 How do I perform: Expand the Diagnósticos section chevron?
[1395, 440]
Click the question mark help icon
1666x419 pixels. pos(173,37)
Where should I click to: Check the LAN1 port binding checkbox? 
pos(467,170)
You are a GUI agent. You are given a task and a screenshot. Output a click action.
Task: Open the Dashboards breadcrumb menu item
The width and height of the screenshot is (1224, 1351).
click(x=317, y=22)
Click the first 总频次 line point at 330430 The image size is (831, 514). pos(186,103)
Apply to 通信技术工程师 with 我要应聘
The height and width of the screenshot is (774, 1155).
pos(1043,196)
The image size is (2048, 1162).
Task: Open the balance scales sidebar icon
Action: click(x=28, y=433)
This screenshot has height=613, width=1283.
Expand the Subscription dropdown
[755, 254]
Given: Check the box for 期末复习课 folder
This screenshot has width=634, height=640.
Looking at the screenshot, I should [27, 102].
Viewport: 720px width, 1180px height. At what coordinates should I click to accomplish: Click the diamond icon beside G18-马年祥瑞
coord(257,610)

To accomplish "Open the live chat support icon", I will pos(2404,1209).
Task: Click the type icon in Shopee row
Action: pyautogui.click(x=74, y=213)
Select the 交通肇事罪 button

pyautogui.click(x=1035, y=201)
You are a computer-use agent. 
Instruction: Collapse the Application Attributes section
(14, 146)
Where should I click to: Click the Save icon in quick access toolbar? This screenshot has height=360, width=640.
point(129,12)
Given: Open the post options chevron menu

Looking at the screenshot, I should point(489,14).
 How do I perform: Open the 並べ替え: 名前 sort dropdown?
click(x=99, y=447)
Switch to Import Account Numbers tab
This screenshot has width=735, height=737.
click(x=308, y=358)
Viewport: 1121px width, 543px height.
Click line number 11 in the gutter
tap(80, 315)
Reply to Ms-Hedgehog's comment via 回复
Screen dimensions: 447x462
# # # #
Can you render the lines starting at the one containing "Given: Check the box for 期末复习课 folder" and ending at the one containing "coord(257,610)" as a JSON list of strings, one string per line, with any blank lines omitted?

[
  "Given: Check the box for 期末复习课 folder",
  "This screenshot has width=634, height=640.",
  "Looking at the screenshot, I should [27, 102].",
  "Viewport: 720px width, 1180px height. At what coordinates should I click to accomplish: Click the diamond icon beside G18-马年祥瑞",
  "coord(257,610)"
]